Darebin councillors have ordered a report into how they can stop global superpowers from nuking the planet into oblivion.

Darebin councillor Gaetano Greco. Picture: Angie Basdekis
Darebin councillor Gaetano Greco. Picture: Angie Basdekis

City of Darebin bureaucrats have been ordered to figure out how the small inner north council can ban nuclear weapons.

A late-night council meeting, which ran for nearly four hours, was largely dominated by discussions about local heritage issues, the construction of the Northcote Aquatic and Recreation Centre and dog parks.

But in a bizarre scene, the Greens and Labor-dominated council also voted unanimously on one of the council’s pet issues, a “nuclear weapons ban”.

The move has prompted a call for the council to be sacked over its “woke” and “irrelevant” priorities.

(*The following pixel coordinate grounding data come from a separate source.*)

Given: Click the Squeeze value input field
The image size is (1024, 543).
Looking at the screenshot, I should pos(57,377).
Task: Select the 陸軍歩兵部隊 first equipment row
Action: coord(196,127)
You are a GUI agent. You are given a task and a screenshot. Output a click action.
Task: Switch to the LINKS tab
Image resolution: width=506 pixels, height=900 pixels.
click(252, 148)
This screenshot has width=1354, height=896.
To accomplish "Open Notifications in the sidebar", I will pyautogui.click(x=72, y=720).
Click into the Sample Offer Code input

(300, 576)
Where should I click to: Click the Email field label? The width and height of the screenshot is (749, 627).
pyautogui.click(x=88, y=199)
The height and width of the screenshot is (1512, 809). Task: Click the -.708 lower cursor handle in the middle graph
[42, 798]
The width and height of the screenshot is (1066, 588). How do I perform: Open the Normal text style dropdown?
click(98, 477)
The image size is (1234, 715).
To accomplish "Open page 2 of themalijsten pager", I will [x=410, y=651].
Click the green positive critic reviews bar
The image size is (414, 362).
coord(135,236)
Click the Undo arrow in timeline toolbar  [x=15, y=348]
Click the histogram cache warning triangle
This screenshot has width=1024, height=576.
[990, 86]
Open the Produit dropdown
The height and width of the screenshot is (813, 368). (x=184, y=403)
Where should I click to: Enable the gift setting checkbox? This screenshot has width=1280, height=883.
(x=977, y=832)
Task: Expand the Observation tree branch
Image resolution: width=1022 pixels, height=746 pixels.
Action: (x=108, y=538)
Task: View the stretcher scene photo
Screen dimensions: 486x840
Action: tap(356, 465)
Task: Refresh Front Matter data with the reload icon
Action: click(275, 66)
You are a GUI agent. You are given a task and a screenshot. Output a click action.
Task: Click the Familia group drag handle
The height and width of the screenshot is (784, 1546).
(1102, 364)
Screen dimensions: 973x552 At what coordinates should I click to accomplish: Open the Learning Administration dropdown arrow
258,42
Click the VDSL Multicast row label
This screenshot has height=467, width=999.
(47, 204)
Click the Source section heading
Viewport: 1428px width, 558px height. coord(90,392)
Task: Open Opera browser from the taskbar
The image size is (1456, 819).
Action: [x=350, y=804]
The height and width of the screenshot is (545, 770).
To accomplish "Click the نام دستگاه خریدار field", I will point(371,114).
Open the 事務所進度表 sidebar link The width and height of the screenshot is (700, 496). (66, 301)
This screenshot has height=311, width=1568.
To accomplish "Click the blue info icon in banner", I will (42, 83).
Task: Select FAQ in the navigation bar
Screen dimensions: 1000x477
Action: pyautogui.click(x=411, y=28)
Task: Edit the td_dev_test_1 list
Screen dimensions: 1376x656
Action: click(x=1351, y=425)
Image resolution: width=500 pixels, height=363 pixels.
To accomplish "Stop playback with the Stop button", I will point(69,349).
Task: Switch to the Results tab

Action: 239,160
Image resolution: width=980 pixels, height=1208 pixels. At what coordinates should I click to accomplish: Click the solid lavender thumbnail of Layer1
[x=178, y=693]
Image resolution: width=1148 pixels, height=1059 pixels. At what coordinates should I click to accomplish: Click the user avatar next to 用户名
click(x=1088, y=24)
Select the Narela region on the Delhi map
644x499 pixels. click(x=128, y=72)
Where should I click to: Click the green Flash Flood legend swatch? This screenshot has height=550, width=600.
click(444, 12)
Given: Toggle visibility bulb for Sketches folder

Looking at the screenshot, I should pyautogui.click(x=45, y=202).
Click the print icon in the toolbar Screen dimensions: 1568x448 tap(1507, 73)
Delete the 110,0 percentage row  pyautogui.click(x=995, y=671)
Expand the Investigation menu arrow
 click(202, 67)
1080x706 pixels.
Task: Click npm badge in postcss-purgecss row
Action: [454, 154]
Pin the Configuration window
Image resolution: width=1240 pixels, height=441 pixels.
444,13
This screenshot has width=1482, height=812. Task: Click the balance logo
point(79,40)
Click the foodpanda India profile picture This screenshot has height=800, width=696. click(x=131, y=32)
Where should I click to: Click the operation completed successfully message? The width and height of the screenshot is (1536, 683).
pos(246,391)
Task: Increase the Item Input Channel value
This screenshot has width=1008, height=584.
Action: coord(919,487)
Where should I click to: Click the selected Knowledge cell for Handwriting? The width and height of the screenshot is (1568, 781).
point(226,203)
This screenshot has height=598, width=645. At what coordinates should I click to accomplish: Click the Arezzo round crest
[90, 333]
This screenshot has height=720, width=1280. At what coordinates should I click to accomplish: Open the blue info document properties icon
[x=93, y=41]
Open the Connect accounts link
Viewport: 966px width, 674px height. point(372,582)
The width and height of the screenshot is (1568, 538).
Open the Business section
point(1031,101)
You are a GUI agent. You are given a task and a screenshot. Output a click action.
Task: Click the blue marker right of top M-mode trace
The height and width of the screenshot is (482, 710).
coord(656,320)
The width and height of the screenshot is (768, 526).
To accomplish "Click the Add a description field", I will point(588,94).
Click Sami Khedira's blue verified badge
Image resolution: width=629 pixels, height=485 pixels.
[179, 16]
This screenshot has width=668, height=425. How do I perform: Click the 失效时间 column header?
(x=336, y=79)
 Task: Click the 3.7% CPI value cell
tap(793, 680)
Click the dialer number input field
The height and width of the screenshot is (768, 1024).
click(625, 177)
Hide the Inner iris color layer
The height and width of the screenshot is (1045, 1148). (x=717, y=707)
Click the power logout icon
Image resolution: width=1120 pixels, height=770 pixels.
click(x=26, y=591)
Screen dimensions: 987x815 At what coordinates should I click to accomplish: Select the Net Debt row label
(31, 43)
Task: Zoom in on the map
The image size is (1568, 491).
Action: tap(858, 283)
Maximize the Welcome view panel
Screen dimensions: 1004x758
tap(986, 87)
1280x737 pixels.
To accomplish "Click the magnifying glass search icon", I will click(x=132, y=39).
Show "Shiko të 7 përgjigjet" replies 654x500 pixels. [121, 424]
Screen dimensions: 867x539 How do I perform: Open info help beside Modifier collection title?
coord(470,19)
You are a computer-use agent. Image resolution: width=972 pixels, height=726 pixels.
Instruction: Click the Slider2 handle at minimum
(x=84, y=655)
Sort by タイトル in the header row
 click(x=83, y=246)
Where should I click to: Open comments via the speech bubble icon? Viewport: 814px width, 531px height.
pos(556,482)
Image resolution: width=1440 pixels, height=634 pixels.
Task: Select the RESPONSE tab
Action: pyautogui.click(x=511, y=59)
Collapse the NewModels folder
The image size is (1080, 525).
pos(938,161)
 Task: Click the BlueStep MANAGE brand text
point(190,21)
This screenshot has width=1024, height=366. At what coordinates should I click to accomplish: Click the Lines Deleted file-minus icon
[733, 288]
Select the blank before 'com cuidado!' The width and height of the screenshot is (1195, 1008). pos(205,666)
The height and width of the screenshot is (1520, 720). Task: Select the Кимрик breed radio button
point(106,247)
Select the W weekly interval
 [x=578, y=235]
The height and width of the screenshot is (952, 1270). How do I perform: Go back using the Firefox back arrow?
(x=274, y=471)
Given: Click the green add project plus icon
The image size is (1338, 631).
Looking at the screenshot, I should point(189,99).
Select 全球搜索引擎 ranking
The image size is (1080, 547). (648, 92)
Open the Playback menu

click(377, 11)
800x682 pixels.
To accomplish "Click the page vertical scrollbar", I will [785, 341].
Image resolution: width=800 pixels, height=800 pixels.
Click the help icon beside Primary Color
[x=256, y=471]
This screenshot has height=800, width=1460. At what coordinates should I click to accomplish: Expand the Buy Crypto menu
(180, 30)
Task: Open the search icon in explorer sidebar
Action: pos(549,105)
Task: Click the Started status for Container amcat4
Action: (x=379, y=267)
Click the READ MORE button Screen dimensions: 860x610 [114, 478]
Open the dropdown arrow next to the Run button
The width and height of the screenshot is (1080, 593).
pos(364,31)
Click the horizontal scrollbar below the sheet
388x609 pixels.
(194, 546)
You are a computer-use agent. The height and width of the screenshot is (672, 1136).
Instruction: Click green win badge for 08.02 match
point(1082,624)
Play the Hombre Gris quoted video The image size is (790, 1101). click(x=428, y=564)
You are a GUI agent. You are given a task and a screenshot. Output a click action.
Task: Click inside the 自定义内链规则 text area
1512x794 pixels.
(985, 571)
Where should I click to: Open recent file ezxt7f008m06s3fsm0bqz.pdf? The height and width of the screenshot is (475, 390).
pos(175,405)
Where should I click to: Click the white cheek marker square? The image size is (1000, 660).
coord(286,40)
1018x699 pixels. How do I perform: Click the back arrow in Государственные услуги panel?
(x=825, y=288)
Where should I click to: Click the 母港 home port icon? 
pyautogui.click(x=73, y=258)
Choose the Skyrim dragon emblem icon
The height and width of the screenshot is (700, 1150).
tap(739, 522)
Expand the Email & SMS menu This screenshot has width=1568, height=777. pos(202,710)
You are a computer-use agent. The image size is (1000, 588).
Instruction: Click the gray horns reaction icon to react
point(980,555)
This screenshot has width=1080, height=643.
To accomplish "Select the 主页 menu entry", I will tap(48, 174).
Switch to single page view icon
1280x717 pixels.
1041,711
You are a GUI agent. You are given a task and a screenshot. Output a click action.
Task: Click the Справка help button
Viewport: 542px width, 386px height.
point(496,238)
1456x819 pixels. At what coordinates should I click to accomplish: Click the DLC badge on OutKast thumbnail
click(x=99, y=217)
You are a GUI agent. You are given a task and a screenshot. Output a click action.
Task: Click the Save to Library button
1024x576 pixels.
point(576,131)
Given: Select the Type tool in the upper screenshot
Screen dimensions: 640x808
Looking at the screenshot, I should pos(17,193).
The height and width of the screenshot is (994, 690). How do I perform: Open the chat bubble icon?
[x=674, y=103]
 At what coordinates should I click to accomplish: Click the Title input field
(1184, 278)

Darebin councillor Gaetano Greco.
Darebin councillor Gaetano Greco.

Labor-aligned independent councillor Gaetano Greco, who portrays himself as a “common sense” councillor dedicated to local issues, said the nuclear weapons ban was “basically an extension on the work council has already done” promoting the United Nations Treaty on the Prohibition of Nuclear Weapons, to which Australia is not a signatory.

Mr Greco’s rationale for the motion was unclear.

He said: “I have visited Hiroshima on two occasions, visited the museum there, and it’s one of the most moving museums I have ever seen, and not only the old museum, but the more newer museum (sic).”

Two Darebin residents were founding members of the International Campaign to Abolish Nuclear Weapons, which is now headquartered in Geneva, and which lobbied for the Treaty on the Prohibiting of Nuclear Weapons.

The treaty has been criticised as being “ineffective” and no nuclear powers are signatories to it.

Four Darebin councillors attended the Australian Local Government Association annual conference in Canberra in June, at ratepayer expense, where their main priority was lobbying for a prohibition on nuclear weapons.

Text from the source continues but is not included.